[[ Records for this task open ]]

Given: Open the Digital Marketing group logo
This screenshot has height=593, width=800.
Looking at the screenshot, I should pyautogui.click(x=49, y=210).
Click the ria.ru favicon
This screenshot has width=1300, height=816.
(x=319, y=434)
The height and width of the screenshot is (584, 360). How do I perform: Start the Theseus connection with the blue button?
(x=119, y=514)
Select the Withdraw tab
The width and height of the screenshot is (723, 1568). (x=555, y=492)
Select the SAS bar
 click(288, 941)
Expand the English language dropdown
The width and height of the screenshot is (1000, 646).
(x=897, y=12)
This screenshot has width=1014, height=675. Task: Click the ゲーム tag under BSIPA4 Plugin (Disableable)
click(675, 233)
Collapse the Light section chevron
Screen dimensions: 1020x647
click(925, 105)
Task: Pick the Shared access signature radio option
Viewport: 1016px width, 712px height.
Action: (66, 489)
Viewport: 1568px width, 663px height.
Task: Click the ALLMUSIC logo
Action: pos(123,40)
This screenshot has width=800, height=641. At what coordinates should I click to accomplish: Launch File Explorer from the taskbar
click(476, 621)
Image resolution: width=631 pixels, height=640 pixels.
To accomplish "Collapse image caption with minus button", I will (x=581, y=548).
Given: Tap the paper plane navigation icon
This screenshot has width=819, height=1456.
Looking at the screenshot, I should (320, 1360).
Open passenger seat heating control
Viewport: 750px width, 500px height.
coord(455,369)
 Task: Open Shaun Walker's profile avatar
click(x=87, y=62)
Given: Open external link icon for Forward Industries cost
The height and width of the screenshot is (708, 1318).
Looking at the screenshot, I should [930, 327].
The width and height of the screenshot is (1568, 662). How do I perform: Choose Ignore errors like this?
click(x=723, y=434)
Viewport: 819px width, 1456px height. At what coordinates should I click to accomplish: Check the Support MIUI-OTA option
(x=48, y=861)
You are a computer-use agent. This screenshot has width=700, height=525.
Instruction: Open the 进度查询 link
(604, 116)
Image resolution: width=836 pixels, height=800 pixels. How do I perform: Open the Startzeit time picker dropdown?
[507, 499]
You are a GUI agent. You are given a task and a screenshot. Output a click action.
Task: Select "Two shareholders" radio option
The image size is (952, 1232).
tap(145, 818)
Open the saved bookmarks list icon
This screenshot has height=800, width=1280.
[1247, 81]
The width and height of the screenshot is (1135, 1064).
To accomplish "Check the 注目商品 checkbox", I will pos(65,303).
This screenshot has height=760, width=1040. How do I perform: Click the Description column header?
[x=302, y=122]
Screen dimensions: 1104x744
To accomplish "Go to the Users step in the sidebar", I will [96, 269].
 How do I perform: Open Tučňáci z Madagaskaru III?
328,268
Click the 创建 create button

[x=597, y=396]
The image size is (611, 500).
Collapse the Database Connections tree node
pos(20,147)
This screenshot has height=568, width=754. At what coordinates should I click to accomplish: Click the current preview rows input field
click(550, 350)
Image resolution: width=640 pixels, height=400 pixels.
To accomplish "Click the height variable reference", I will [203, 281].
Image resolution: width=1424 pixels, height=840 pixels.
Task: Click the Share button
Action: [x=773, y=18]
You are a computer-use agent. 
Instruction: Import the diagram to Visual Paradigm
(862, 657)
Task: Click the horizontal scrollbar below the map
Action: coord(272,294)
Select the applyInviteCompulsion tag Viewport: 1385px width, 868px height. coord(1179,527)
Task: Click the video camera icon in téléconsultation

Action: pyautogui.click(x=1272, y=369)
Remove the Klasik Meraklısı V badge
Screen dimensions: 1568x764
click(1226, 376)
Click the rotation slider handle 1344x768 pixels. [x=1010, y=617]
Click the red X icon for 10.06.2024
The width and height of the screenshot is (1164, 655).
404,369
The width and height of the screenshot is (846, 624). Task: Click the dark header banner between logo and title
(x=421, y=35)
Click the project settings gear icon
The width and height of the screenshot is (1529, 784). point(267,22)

[[ Records for this task closed ]]

→ What you have to do: Your task is to give back every record exactly.

→ Written answer:
Given: Open the Digital Marketing group logo
This screenshot has height=593, width=800.
Looking at the screenshot, I should pyautogui.click(x=49, y=210).
Click the ria.ru favicon
This screenshot has width=1300, height=816.
(x=319, y=434)
The height and width of the screenshot is (584, 360). How do I perform: Start the Theseus connection with the blue button?
(x=119, y=514)
Select the Withdraw tab
The width and height of the screenshot is (723, 1568). (x=555, y=492)
Select the SAS bar
 click(288, 941)
Expand the English language dropdown
The width and height of the screenshot is (1000, 646).
(x=897, y=12)
This screenshot has width=1014, height=675. Task: Click the ゲーム tag under BSIPA4 Plugin (Disableable)
click(675, 233)
Collapse the Light section chevron
Screen dimensions: 1020x647
click(925, 105)
Task: Pick the Shared access signature radio option
Viewport: 1016px width, 712px height.
Action: (66, 489)
Viewport: 1568px width, 663px height.
Task: Click the ALLMUSIC logo
Action: pos(123,40)
This screenshot has width=800, height=641. At what coordinates should I click to accomplish: Launch File Explorer from the taskbar
click(476, 621)
Image resolution: width=631 pixels, height=640 pixels.
To accomplish "Collapse image caption with minus button", I will (x=581, y=548).
Given: Tap the paper plane navigation icon
This screenshot has width=819, height=1456.
Looking at the screenshot, I should (320, 1360).
Open passenger seat heating control
Viewport: 750px width, 500px height.
coord(455,369)
 Task: Open Shaun Walker's profile avatar
click(x=87, y=62)
Given: Open external link icon for Forward Industries cost
The height and width of the screenshot is (708, 1318).
Looking at the screenshot, I should [930, 327].
The width and height of the screenshot is (1568, 662). How do I perform: Choose Ignore errors like this?
click(x=723, y=434)
Viewport: 819px width, 1456px height. At what coordinates should I click to accomplish: Check the Support MIUI-OTA option
(x=48, y=861)
You are a computer-use agent. This screenshot has width=700, height=525.
Instruction: Open the 进度查询 link
(604, 116)
Image resolution: width=836 pixels, height=800 pixels. How do I perform: Open the Startzeit time picker dropdown?
[507, 499]
You are a GUI agent. You are given a task and a screenshot. Output a click action.
Task: Select "Two shareholders" radio option
The image size is (952, 1232).
tap(145, 818)
Open the saved bookmarks list icon
This screenshot has height=800, width=1280.
[1247, 81]
The width and height of the screenshot is (1135, 1064).
To accomplish "Check the 注目商品 checkbox", I will pos(65,303).
This screenshot has height=760, width=1040. How do I perform: Click the Description column header?
[x=302, y=122]
Screen dimensions: 1104x744
To accomplish "Go to the Users step in the sidebar", I will [96, 269].
 How do I perform: Open Tučňáci z Madagaskaru III?
328,268
Click the 创建 create button

[x=597, y=396]
The image size is (611, 500).
Collapse the Database Connections tree node
pos(20,147)
This screenshot has height=568, width=754. At what coordinates should I click to accomplish: Click the current preview rows input field
click(550, 350)
Image resolution: width=640 pixels, height=400 pixels.
To accomplish "Click the height variable reference", I will [203, 281].
Image resolution: width=1424 pixels, height=840 pixels.
Task: Click the Share button
Action: [x=773, y=18]
You are a computer-use agent. 
Instruction: Import the diagram to Visual Paradigm
(862, 657)
Task: Click the horizontal scrollbar below the map
Action: coord(272,294)
Select the applyInviteCompulsion tag Viewport: 1385px width, 868px height. coord(1179,527)
Task: Click the video camera icon in téléconsultation

Action: pyautogui.click(x=1272, y=369)
Remove the Klasik Meraklısı V badge
Screen dimensions: 1568x764
click(1226, 376)
Click the rotation slider handle 1344x768 pixels. [x=1010, y=617]
Click the red X icon for 10.06.2024
The width and height of the screenshot is (1164, 655).
404,369
The width and height of the screenshot is (846, 624). Task: Click the dark header banner between logo and title
(x=421, y=35)
Click the project settings gear icon
The width and height of the screenshot is (1529, 784). point(267,22)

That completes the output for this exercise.